» What to work on:
[1] In the thread on funny ways to answer the phone, what greeting does one poster say their entire family uses?
[2] From the thread on funny ways to answer the phone, quote the passage starting with "I answer my" and going on through "mouth, how can we serve?".
[3] Continue the thread on funny ways to answer the phone from where it stops.

» Page excerpt:
########################################
What is a mildly funny way to answer the phone?
What is a mildly funny way to answer the phone?
“Marty’s Morgue, you stab em’ we slab em.”
That’s how I’ve always said it. lol
Oooo I love this one, the dissonance is excellent!
“Republican Bakery”
Den of iniquity; Snake speaking.
My entire family “Yello”s!
I answer my phone with it all the time and nobody’s ever commented.
I was thinking to try other fruit, like “strawberry!”, Or “banana!”… With no prompting and no explanation. If anyone asks about it, I’ll deny it and tell them I just said “hello”.
Just trying to spice things up in the most unusual and mundane ways
City morgue, you stab 'em, we slab 'em
Or you slice 'em, we ice (or dice, if you want gruesome) 'em
Joe’s pool hall, 8 ball speaking
Sam’s sanitarium, what nut do you want?
Town grocery, you want the fruit or the vegetable?
Bill’s grill, where our meat fits your buns, how can we serve?
Bill’s grill, where we shove our greasy meat in your mouth, how can we serve?
########################################
Stored data:
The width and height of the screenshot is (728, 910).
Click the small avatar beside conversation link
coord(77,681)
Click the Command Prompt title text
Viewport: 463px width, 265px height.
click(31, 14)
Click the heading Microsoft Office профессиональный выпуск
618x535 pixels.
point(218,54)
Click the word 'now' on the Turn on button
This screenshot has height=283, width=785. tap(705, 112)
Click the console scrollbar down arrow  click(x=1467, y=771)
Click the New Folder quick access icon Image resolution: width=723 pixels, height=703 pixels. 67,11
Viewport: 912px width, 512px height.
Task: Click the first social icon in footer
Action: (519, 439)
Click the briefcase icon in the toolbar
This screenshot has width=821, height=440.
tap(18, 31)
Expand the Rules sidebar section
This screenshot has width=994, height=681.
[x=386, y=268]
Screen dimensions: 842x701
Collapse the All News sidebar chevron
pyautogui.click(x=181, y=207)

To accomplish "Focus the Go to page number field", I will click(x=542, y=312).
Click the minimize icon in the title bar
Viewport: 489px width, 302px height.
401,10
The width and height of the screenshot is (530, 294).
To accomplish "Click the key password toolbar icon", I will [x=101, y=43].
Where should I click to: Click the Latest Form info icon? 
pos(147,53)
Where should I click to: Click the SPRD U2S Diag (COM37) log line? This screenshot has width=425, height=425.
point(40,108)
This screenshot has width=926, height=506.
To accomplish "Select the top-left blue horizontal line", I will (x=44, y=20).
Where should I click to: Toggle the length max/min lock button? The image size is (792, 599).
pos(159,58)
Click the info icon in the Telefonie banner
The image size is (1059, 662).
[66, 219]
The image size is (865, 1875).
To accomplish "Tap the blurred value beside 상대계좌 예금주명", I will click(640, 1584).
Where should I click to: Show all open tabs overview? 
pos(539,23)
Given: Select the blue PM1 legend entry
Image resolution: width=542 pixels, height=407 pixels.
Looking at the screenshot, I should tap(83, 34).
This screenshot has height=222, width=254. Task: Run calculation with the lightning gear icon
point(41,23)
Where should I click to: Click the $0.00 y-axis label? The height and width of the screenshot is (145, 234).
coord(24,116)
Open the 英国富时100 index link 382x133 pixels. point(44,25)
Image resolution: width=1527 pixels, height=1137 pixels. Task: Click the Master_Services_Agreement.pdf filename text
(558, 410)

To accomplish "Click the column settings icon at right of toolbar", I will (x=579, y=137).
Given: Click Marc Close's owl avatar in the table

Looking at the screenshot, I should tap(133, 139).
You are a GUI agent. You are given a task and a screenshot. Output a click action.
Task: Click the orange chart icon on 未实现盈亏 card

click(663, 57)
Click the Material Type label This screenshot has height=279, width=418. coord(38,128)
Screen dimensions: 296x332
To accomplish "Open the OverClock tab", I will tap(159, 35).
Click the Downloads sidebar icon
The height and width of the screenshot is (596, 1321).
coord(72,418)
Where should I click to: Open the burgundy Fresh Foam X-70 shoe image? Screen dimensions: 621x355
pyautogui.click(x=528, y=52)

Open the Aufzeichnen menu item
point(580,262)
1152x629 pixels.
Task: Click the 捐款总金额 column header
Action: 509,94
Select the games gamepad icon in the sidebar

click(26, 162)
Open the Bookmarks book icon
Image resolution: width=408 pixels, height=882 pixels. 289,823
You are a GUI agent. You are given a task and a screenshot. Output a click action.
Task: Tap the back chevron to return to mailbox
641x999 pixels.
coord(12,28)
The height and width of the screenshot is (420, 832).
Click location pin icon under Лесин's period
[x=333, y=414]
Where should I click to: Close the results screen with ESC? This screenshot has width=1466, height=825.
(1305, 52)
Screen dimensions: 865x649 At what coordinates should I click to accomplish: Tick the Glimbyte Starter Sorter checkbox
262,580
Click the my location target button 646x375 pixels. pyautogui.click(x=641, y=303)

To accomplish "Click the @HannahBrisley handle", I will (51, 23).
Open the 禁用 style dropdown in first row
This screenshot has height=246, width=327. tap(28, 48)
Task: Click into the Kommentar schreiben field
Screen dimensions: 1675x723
########################################
» Answers to each task:
[1] "Yello"

[2]
I answer my phone with it all the time and nobody’s ever commented.
I was thinking to try other fruit, like “strawberry!”, Or “banana!”… With no prompting and no explanation. If anyone asks about it, I’ll deny it and tell them I just said “hello”.
Just trying to spice things up in the most unusual and mundane ways
City morgue, you stab 'em, we slab 'em
Or you slice 'em, we ice (or dice, if you want gruesome) 'em
Joe’s pool hall, 8 ball speaking
Sam’s sanitarium, what nut do you want?
Town grocery, you want the fruit or the vegetable?
Bill’s grill, where our meat fits your buns, how can we serve?
Bill’s grill, where we shove our greasy meat in your mouth, how can we serve?

[3]
I used to have a whole list of these things I picked up over the years, but being able to ignore calls without having to hear them ring has made me forget a lot more
“Big Paul’s Pool Hall, 8-ball speaking, shoot!”
That’s the version I’ve always used.
When my dad worked for the Electricity board he had a phone with two different ring tones, one for internal, another for external. He'd answer internal calls "Gas board!"
If you have voicemail (because apparently some lucky bastards these days don’t need it) just repeat your voicemail message.
Especially funny if it’s someone you didn’t want to even talk to, and after you finish, when it would normally beep to indicate the caller should leave a message, just hang up.
I go with a mildly sharp, marginally rude…
“Whatcha want?”
Hey, might not be the funny line you’re looking for, but it seems to sort out legit calls vs. scammers pretty quick haha!
Every time I call one of my higher ups at work he’ll say something dumb like “Dominos pizza how can I help you” or “This is the product owner help line, no we can’t change your due dates”.
I generally get a chuckle out of it.
Last time he called me his therapist.